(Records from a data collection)
- Opening Delimiter -
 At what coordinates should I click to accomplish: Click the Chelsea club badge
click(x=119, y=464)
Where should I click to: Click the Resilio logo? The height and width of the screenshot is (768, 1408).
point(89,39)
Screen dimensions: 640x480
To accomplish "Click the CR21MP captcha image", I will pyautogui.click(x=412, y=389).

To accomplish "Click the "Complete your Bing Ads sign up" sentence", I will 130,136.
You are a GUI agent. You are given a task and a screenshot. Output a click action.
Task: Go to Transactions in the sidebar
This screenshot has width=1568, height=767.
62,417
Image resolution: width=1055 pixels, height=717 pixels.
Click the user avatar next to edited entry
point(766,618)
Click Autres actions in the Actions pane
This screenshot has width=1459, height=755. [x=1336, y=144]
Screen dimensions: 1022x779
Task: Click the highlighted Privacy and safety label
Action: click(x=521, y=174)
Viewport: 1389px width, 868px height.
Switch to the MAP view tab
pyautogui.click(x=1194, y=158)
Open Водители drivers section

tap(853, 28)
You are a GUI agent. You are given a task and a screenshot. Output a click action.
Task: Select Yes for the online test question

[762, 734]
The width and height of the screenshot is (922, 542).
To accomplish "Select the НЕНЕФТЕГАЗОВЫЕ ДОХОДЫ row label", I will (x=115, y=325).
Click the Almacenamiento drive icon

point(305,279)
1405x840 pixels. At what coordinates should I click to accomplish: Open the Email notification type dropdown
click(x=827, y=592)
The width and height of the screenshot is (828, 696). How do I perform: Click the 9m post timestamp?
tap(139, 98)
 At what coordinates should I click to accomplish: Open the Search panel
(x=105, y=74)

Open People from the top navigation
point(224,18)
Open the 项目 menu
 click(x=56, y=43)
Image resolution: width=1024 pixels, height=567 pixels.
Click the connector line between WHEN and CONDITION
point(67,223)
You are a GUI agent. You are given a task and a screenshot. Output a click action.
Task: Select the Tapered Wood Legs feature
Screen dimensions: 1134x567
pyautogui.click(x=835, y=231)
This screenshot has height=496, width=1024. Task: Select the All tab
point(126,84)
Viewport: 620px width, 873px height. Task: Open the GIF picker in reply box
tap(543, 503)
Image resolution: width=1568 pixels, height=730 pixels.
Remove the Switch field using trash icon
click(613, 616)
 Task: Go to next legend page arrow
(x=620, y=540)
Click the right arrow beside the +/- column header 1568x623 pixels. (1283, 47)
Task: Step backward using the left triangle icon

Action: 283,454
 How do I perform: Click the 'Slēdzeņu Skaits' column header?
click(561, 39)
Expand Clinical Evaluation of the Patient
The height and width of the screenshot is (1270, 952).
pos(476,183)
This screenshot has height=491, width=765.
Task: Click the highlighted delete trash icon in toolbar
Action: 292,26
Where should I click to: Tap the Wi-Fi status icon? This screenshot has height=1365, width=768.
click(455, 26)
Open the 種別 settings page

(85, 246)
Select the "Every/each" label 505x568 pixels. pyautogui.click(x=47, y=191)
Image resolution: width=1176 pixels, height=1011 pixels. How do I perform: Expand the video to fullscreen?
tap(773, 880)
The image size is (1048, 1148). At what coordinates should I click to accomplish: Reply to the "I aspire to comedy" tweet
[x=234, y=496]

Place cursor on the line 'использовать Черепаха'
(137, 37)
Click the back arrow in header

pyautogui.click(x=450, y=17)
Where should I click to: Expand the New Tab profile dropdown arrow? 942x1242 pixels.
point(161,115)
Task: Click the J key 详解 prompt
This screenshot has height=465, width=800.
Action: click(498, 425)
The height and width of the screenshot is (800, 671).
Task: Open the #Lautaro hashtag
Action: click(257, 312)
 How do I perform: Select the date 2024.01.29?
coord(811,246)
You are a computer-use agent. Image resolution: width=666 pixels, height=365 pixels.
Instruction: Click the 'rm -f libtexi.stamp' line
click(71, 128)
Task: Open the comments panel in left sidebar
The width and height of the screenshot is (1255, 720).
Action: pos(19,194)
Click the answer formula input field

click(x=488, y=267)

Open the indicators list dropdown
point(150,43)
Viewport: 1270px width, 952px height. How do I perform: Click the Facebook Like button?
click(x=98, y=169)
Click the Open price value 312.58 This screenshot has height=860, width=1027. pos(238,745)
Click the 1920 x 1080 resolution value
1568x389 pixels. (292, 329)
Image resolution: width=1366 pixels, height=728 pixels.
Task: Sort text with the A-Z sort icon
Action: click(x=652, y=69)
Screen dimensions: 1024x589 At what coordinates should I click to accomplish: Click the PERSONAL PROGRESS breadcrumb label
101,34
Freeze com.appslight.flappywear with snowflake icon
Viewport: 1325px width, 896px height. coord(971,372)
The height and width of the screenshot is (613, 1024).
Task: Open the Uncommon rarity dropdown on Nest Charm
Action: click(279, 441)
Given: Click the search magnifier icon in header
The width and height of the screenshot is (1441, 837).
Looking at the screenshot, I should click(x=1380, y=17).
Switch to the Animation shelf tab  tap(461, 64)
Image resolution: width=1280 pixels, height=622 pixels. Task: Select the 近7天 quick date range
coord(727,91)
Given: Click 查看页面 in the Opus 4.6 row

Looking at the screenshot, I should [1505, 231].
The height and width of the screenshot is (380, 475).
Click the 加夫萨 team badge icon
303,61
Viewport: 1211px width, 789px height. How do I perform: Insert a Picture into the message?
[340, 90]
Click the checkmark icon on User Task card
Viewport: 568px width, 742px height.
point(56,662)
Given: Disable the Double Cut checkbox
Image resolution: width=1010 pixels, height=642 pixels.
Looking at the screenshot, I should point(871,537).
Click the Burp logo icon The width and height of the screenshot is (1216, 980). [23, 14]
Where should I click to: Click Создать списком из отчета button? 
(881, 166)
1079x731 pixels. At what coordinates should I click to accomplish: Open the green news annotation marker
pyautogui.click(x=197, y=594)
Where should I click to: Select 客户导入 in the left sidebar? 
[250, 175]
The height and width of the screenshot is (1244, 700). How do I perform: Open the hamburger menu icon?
- Closing Delimiter -
## Task directions
Each line of the data needs to be repeated exactly.

## Exercise answer
 At what coordinates should I click to accomplish: Click the Chelsea club badge
click(x=119, y=464)
Where should I click to: Click the Resilio logo? The height and width of the screenshot is (768, 1408).
point(89,39)
Screen dimensions: 640x480
To accomplish "Click the CR21MP captcha image", I will pyautogui.click(x=412, y=389).

To accomplish "Click the "Complete your Bing Ads sign up" sentence", I will 130,136.
You are a GUI agent. You are given a task and a screenshot. Output a click action.
Task: Go to Transactions in the sidebar
This screenshot has width=1568, height=767.
62,417
Image resolution: width=1055 pixels, height=717 pixels.
Click the user avatar next to edited entry
point(766,618)
Click Autres actions in the Actions pane
This screenshot has width=1459, height=755. [x=1336, y=144]
Screen dimensions: 1022x779
Task: Click the highlighted Privacy and safety label
Action: click(x=521, y=174)
Viewport: 1389px width, 868px height.
Switch to the MAP view tab
pyautogui.click(x=1194, y=158)
Open Водители drivers section

tap(853, 28)
You are a GUI agent. You are given a task and a screenshot. Output a click action.
Task: Select Yes for the online test question

[762, 734]
The width and height of the screenshot is (922, 542).
To accomplish "Select the НЕНЕФТЕГАЗОВЫЕ ДОХОДЫ row label", I will (x=115, y=325).
Click the Almacenamiento drive icon

point(305,279)
1405x840 pixels. At what coordinates should I click to accomplish: Open the Email notification type dropdown
click(x=827, y=592)
The width and height of the screenshot is (828, 696). How do I perform: Click the 9m post timestamp?
tap(139, 98)
 At what coordinates should I click to accomplish: Open the Search panel
(x=105, y=74)

Open People from the top navigation
point(224,18)
Open the 项目 menu
 click(x=56, y=43)
Image resolution: width=1024 pixels, height=567 pixels.
Click the connector line between WHEN and CONDITION
point(67,223)
You are a GUI agent. You are given a task and a screenshot. Output a click action.
Task: Select the Tapered Wood Legs feature
Screen dimensions: 1134x567
pyautogui.click(x=835, y=231)
This screenshot has height=496, width=1024. Task: Select the All tab
point(126,84)
Viewport: 620px width, 873px height. Task: Open the GIF picker in reply box
tap(543, 503)
Image resolution: width=1568 pixels, height=730 pixels.
Remove the Switch field using trash icon
click(613, 616)
 Task: Go to next legend page arrow
(x=620, y=540)
Click the right arrow beside the +/- column header 1568x623 pixels. (1283, 47)
Task: Step backward using the left triangle icon

Action: 283,454
 How do I perform: Click the 'Slēdzeņu Skaits' column header?
click(561, 39)
Expand Clinical Evaluation of the Patient
The height and width of the screenshot is (1270, 952).
pos(476,183)
This screenshot has height=491, width=765.
Task: Click the highlighted delete trash icon in toolbar
Action: 292,26
Where should I click to: Tap the Wi-Fi status icon? This screenshot has height=1365, width=768.
click(455, 26)
Open the 種別 settings page

(85, 246)
Select the "Every/each" label 505x568 pixels. pyautogui.click(x=47, y=191)
Image resolution: width=1176 pixels, height=1011 pixels. How do I perform: Expand the video to fullscreen?
tap(773, 880)
The image size is (1048, 1148). At what coordinates should I click to accomplish: Reply to the "I aspire to comedy" tweet
[x=234, y=496]

Place cursor on the line 'использовать Черепаха'
(137, 37)
Click the back arrow in header

pyautogui.click(x=450, y=17)
Where should I click to: Expand the New Tab profile dropdown arrow? 942x1242 pixels.
point(161,115)
Task: Click the J key 详解 prompt
This screenshot has height=465, width=800.
Action: click(498, 425)
The height and width of the screenshot is (800, 671).
Task: Open the #Lautaro hashtag
Action: click(257, 312)
 How do I perform: Select the date 2024.01.29?
coord(811,246)
You are a computer-use agent. Image resolution: width=666 pixels, height=365 pixels.
Instruction: Click the 'rm -f libtexi.stamp' line
click(71, 128)
Task: Open the comments panel in left sidebar
The width and height of the screenshot is (1255, 720).
Action: pos(19,194)
Click the answer formula input field

click(x=488, y=267)

Open the indicators list dropdown
point(150,43)
Viewport: 1270px width, 952px height. How do I perform: Click the Facebook Like button?
click(x=98, y=169)
Click the Open price value 312.58 This screenshot has height=860, width=1027. pos(238,745)
Click the 1920 x 1080 resolution value
1568x389 pixels. (292, 329)
Image resolution: width=1366 pixels, height=728 pixels.
Task: Sort text with the A-Z sort icon
Action: click(x=652, y=69)
Screen dimensions: 1024x589 At what coordinates should I click to accomplish: Click the PERSONAL PROGRESS breadcrumb label
101,34
Freeze com.appslight.flappywear with snowflake icon
Viewport: 1325px width, 896px height. coord(971,372)
The height and width of the screenshot is (613, 1024).
Task: Open the Uncommon rarity dropdown on Nest Charm
Action: click(279, 441)
Given: Click the search magnifier icon in header
The width and height of the screenshot is (1441, 837).
Looking at the screenshot, I should click(x=1380, y=17).
Switch to the Animation shelf tab  tap(461, 64)
Image resolution: width=1280 pixels, height=622 pixels. Task: Select the 近7天 quick date range
coord(727,91)
Given: Click 查看页面 in the Opus 4.6 row

Looking at the screenshot, I should [1505, 231].
The height and width of the screenshot is (380, 475).
Click the 加夫萨 team badge icon
303,61
Viewport: 1211px width, 789px height. How do I perform: Insert a Picture into the message?
[340, 90]
Click the checkmark icon on User Task card
Viewport: 568px width, 742px height.
point(56,662)
Given: Disable the Double Cut checkbox
Image resolution: width=1010 pixels, height=642 pixels.
Looking at the screenshot, I should point(871,537).
Click the Burp logo icon The width and height of the screenshot is (1216, 980). [23, 14]
Where should I click to: Click Создать списком из отчета button? 
(881, 166)
1079x731 pixels. At what coordinates should I click to accomplish: Open the green news annotation marker
pyautogui.click(x=197, y=594)
Where should I click to: Select 客户导入 in the left sidebar? 
[250, 175]
The height and width of the screenshot is (1244, 700). How do I perform: Open the hamburger menu icon?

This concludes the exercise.